Wednesday, November 5, 2014

A BRIDGE BETWEEN TWO WORLDS

A few nights ago, I went to see a well-known spiritual medium who was in town speaking to a large auditorium of people.  I have never been to see a medium before, and up until the past year, never really gave much thought to anything related to the spiritual world or what happens after death.  However, since my mother's passing a year ago, followed by my aunt's death soon after, I've thought more about these issues than I ever did previously. Therefore, when I heard the medium was coming into town I decided to see for myself what it was all about.

Besides being interested in this topic because of my own personal loss, I also have many clients that attend therapy because they are grieving.  Some of these clients are children and some are adults, but regardless of their age, they all have one thing in common.  Everyone seems to be looking for some sort of peace.  As I sat in the audience the other night at the event, I was moved by some of the stories of loss that I heard.  I was also impressed, and at times astonished, at how the medium was able to provide valuable information to the loved ones of the deceased. Her words not only gave clarity for the audience, but also seemed to provide much comfort to those to whom she transmitted spiritual messages.

After leaving the event, one thing that continued to stay on my mind is the idea of loved ones wanting to have some sort of closure, as well as the feelings of regret for not having had the opportunity to say their goodbyes.  If you've read earlier blog entries of mine, you may recall the one entitled "If Today Was Your Last Day", which addresses the issue of not knowing when our last day will come, or our loved ones' last day, and trying to make the most of life while we can.  For example. we should try to make sure that the people in our lives know their importance to us.  With this in mind,  I often make a point of telling my children that I love them every single day, and often multiple times a day.  Since I only have them with me fifty percent of the time, I always make sure that I speak to them on days I don't see them.  I have learned the hard way that you never know when it may be your last chance to tell someone how you feel or to say goodbye.  I have discussed this in other blog entries as well, but I believe it is always worth repeating.  If we live a life of true connection to others, then whenever the end of life comes, we will be ready to embrace it, and to let go.

* _Problem set_
A. List the family members the writer mentions in the blog post about the medium.
B. Please carry the blog post about the medium forward from its last sentence.

* _Collected data entries_
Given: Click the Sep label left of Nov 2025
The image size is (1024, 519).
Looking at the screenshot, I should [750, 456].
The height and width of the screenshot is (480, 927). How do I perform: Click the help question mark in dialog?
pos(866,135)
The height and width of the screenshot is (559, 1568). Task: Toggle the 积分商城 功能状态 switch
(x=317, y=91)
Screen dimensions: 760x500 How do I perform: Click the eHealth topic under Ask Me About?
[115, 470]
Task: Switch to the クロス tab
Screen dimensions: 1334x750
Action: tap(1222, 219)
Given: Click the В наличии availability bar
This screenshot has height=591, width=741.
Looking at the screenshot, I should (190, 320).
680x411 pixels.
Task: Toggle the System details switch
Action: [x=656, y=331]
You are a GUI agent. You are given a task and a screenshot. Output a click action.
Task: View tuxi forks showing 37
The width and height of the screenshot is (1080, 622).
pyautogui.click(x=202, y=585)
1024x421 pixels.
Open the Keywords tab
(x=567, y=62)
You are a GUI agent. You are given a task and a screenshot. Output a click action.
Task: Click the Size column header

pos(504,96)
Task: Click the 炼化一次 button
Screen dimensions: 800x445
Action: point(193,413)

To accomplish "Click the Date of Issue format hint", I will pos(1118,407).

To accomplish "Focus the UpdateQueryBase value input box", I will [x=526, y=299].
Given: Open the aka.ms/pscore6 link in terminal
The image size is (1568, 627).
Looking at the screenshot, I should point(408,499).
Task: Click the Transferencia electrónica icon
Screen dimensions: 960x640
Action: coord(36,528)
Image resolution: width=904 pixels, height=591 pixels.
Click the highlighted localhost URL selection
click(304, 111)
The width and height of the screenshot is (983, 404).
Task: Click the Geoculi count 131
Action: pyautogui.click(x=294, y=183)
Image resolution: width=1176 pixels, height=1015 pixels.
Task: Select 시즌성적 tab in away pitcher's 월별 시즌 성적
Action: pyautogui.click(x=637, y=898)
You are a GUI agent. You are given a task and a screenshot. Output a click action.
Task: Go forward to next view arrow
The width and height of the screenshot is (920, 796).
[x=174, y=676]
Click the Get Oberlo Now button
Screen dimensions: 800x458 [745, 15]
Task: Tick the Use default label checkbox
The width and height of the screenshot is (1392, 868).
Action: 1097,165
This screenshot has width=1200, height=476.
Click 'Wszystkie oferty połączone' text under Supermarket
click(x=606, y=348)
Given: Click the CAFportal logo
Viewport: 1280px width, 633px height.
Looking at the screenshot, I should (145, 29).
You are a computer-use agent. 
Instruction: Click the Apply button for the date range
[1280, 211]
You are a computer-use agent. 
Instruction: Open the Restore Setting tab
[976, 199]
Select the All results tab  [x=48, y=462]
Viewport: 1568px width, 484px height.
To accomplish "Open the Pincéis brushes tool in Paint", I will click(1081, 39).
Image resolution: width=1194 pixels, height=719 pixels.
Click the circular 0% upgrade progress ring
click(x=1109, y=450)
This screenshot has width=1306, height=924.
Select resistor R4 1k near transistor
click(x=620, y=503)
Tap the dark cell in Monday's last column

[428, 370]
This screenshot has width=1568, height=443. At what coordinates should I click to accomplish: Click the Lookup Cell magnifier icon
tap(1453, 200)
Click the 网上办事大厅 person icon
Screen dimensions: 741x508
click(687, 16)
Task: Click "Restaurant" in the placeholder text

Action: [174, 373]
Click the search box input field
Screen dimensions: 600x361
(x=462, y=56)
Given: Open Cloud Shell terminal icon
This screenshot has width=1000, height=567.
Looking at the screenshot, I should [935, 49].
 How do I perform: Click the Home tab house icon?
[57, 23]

* _Results by task_
A. Mother, aunt, children

B.
As I sat in the auditorium and listened to everyone who wanted closure regarding their loss,  and wanted the comfort of knowing that their dearly departed were at peace,  I considered the message we all have been told in multiple ways throughout our lives.  As Emily Dickinson wrote, "Unable are the loved to die.  For love is immortality."  This, of course, leads me to the whole point of this blog entry. Our loved ones stay with us even after they are gone.  They are in our hearts, and on our minds, and therefore never too far away.  Whether or not you believe in their spirit being available to you, or whether you believe they simply live on in memory, the idea is still the same.  There exists a bridge between two worlds.  You and I, and all the other living people, are the bridge between life and those we have lost.  Don't forget those that have passed on.  Honor their memory in whatever way you see fit.  In addition, while you're still here on earth, don't wait to live the life you want.  Don't wait to let others know how you feel. Do it now.  Today is a gift, and tomorrow is not guaranteed.  Although it irks me to have to quote him, John Mayer said it well in the lyrics: "Say what you need to say. It's better to say too much, then never to say what you need to say again."  Even if you missed your chance to tell a loved one how you feel, and they are no longer alive, you can still let them know what's in your heart.  They might be listening after all.